- Theatrical release poster
- Directed by: Carlos Diegues
- Written by: Carlos Diegues Paulo Lins Hermano Vianna Hamilton Vaz Pereira João Emanuel Carneiro
- Based on: Orfeu da Conceição by Vinicius de Moraes
- Produced by: Renata Almeida Magalhães Paula Lavigne Daniel Filho
- Starring: Toni Garrido Patrícia França
- Cinematography: Affonso Beato
- Edited by: Sérgio Mekler
- Music by: Caetano Veloso
- Production company: Rio Vermelho Filmes Globo Filmes
- Distributed by: Warner Bros.
- Release date: 21 April 1999;
- Running time: 110 minutes
- Country: Brazil
- Language: Portuguese
- Budget: R$6.8–7 million
- Box office: R$4.5 million

= Orfeu =

1999 film directed by Carlos Diegues

Orfeu is a 1999 Brazilian romantic drama film directed by Carlos Diegues, and starring Toni Garrido, Patrícia França and Murilo Benício.

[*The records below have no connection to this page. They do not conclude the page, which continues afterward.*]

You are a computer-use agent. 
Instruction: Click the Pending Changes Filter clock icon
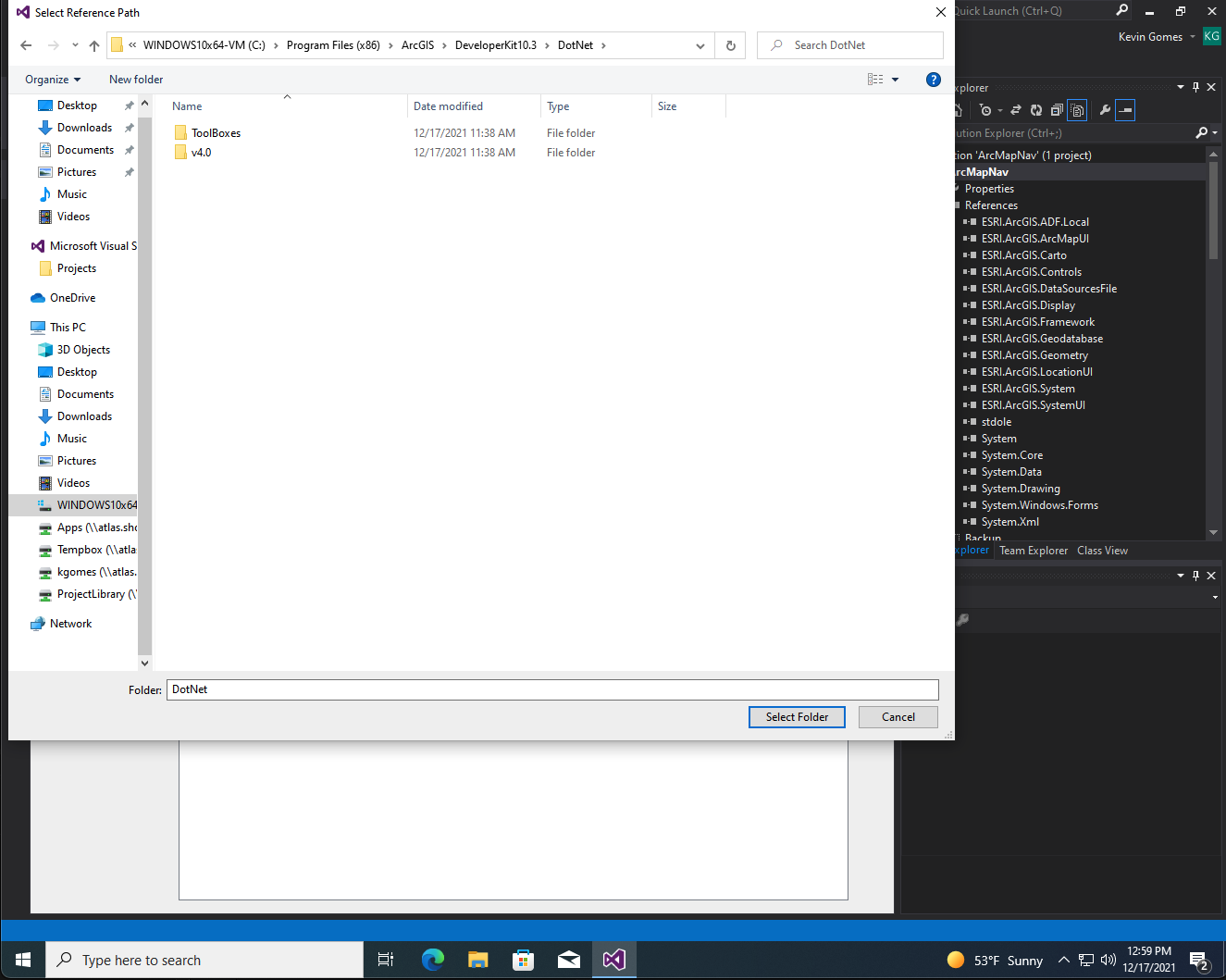click(x=985, y=110)
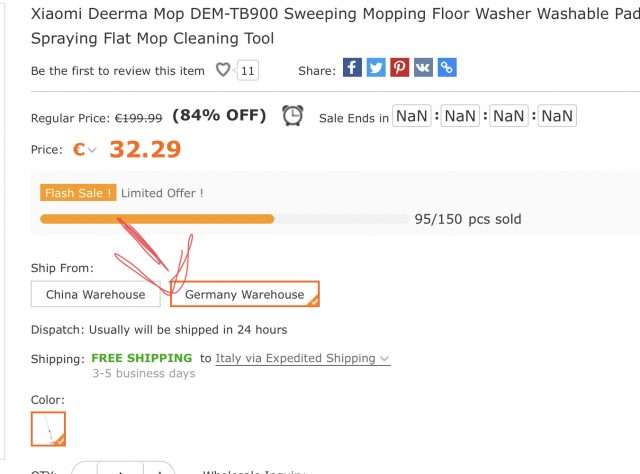Image resolution: width=640 pixels, height=474 pixels.
Task: Click the alarm clock sale icon
Action: pos(293,116)
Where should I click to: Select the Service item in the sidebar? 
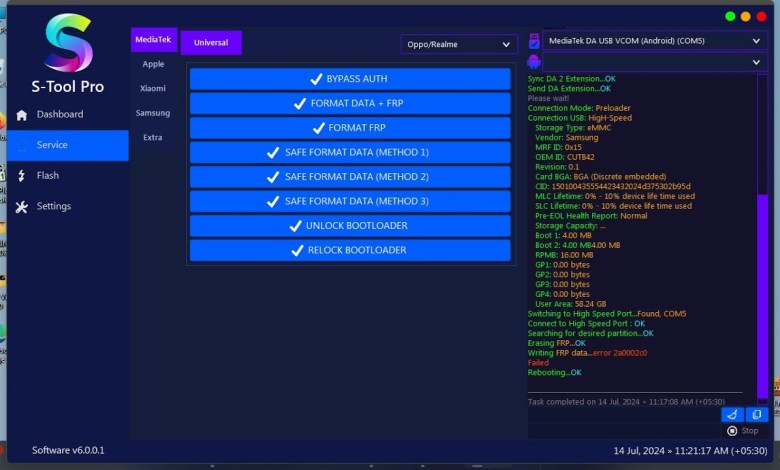[x=66, y=145]
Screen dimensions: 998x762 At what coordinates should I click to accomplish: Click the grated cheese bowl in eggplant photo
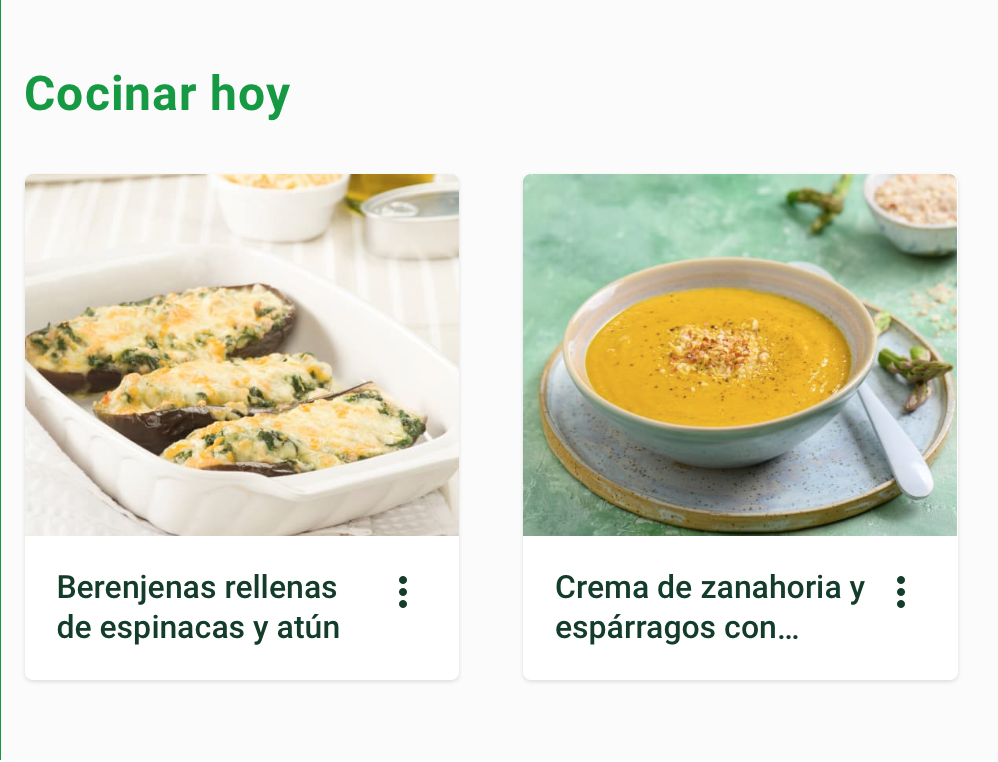pyautogui.click(x=282, y=205)
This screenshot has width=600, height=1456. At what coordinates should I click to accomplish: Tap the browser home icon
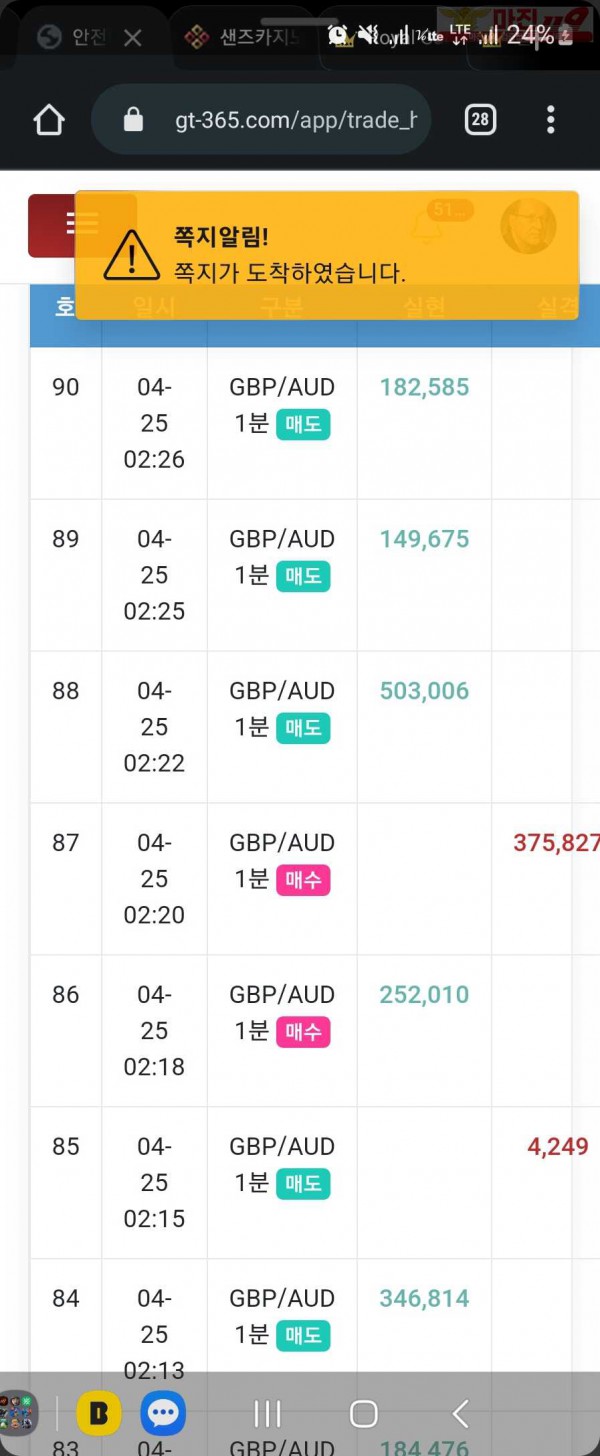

Based on the play Orfeu da Conceição by Vinicius de Moraes, the film retells the Greek legend of Orpheus and Eurydice, setting it in the modern context of Rio de Janeiro during Carnival.

Mostly shot in scenographic favela in Jacarepaguá, Rio de Janeiro, it included scenes from the 1998 Carnival celebration in which Garrido paraded with the samba school Viradouro.

==Cast==
- Toni Garrido as Orpheus
- Patrícia França as Eurydice
- Murilo Benício as Lucinho
- Zezé Motta as Conceição
- Milton Gonçalves as Inácio
- Isabel Fillardis as Mira
- Maria Ceiça as Carmen
- Stepan Nercessian as Pacheco
- Maurício Gonçalves as Pecê

==Reception==
===Critical response===
Orfeu has an approval rating of 36% on review aggregator website Rotten Tomatoes, based on 14 reviews, and an average rating of 5.9/10. Metacritic assigned the film a weighted average score of 52 out of 100, based on 14 critics, indicating "mixed or average reviews".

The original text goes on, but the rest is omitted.